**Provided passage**
◇ ◇ ◇ ◇ ◇

Parents packed a school board meeting near Cleveland. They flooded the Ohio State Board of Education with comments. They launched early campaigns for board seats in a Cincinnati suburb. And they lobbied state lawmakers into writing not one but two separate bills to ban the teaching of "critical race theory."
"It didn’t seem right to me. It didn’t seem like something kids should be taught," said Ben James, a Columbus parent. "To tell someone that you need to feel bad for being the shade that you are, that’s wrong, man. That is so wrong."
It's not in his son's school yet, but districts from Cleveland to Cincinnati adopted "anti-racist" policies in the wake of George Floyd's murder to promote diversity, equity and inclusion.
James, who is Black, believes these "buzzwords" are code for critical race theory, which he says is a divisive and harmful narrative that has no place in Ohio schools.
"This is trying to get at kids at an early age to divide at an early age," James said. "If we teach this to elementary school kids now, by the time they get to high school we’re going to be back to segregation."
Supporters are split on whether what they're teaching fits under the umbrella of critical race theory, or CRT. Legal scholars who study the theory are pretty certain it doesn't.
To them, CRT's transformation into a conservative battle cry is either a misunderstanding or a blatant attempt to misuse all diversity efforts to further fears about indoctrination and dismantle public schools.
What is critical race theory?
Critical race theory is an academic field of study like philosophy, sociology or economics, said Ohio University professor Vince Jungkunz.
"It has not resided in a pronounced way in (K-12) schools before Republican lawmakers started talking about it," Jungkunz said.
Jungkunz, who has taught a class on CRT since 2004, described it as a way of understanding how racism shaped life in America, using examples from his personal life. Jungkunz, who is white, met his former wife, who is Black, in the late 1980s.
"We started to notice almost like this sociological difference," Jungkunz said. "I would be treated completely differently than she would be treated."
Hotel clerks would tell her they had no rooms were available, but he would be offered a key. Sometimes there would be a vacancy, but her rate would be higher than his.
"Hotels, rental car rates, teacher evaluations that mentioned the texture of her hair. That's how I knew white privilege was real," he said.
The civil rights movement purged "blatant racism" from the law, he said, but it didn't purge the beliefs that created "separate but equal" systems. That’s the focus of critical race theory.

◇ ◇ ◇ ◇ ◇

**Tasks for this exercise**
**1.** According to the article on critical race theory in Ohio schools, since what year has Vince Jungkunz taught a class on critical race theory?
**2.** Continue the article on critical race theory in Ohio schools from the point where it stops.

**Word and element pointing entries**
◇ ◇ ◇ ◇ ◇

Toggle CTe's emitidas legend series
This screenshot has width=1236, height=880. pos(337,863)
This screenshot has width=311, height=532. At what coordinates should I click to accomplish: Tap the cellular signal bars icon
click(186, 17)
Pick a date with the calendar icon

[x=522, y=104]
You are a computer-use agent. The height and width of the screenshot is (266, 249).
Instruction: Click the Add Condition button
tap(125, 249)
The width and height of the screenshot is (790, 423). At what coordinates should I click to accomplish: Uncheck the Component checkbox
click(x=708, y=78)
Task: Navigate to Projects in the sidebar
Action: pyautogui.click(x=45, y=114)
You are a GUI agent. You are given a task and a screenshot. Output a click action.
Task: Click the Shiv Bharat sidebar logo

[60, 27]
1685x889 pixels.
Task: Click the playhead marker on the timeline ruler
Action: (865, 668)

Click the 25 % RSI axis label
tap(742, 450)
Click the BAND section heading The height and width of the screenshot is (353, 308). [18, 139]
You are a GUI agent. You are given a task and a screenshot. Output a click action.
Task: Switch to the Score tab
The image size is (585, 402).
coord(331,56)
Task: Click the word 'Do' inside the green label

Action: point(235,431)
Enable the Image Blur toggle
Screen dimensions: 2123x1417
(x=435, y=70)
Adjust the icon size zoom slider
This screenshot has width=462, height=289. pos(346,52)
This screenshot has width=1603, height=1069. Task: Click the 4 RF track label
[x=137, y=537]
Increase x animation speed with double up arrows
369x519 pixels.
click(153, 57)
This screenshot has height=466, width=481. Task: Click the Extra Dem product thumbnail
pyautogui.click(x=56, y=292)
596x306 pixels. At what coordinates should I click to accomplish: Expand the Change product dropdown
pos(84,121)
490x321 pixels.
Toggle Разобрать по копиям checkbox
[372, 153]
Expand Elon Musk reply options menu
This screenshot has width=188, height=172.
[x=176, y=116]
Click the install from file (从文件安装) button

◇ ◇ ◇ ◇ ◇

**Final answers**
**1.** Since 2004.

**2.**
For example, a few years ago major technology companies marketed their facial recognition software to police departments across the globe until researchers from Stanford and MIT found the error rates for people of color generally – and Black women in particular – alarmingly higher than their white male counterparts.
A test of Amazon's "Rekognition" software misidentified 28 members of Congress as criminals, including the late civil rights legend U.S. Rep. John Lewis.
Critical race theory, Jungkunz said, would ask the coders to go beyond fixing the software and discover why their programs had these biases to begin with.
Masking racism as diversity
That all sounds good, said Aaron Baer, the director of the Center for Christian Virtue. But that's not what's being pushed in schools.
"Everyone I know who is objecting to CRT, we would all be on board with having more diverse viewpoints," Baer said. "Let’s not be afraid to engage with those ideas, but there’s a massive leap between CRT and respecting and celebrating diversity."
He sees a borderline racist ideology that teaches children "there is a certain group of people who are irredeemably evil and awful based on the color of their skin."
And Rep. Don Jones, R-Freeport, sees a worldview in CRT that goes against the American dream and claims meritocracy was created to oppress people of color.
"It’s really based off of Marxism, and the fact that we should make those who have been successful feel that they have been privileged," Jones said. "I think that’s an important thing to realize. We are looking for equality in opportunity, not equality in outcome."
Controversy over the 1619 Project
What brought critical race theory out of academic obscurity was a collection of essays, poems and commentaries compiled by the New York Times in a Pulitzer Prize-winning initiative called the 1619 Project.
Named for the year Africans first landed on American soil, the project attempted to reframe U.S. history with a focus on slavery and the contributions of Black Americans.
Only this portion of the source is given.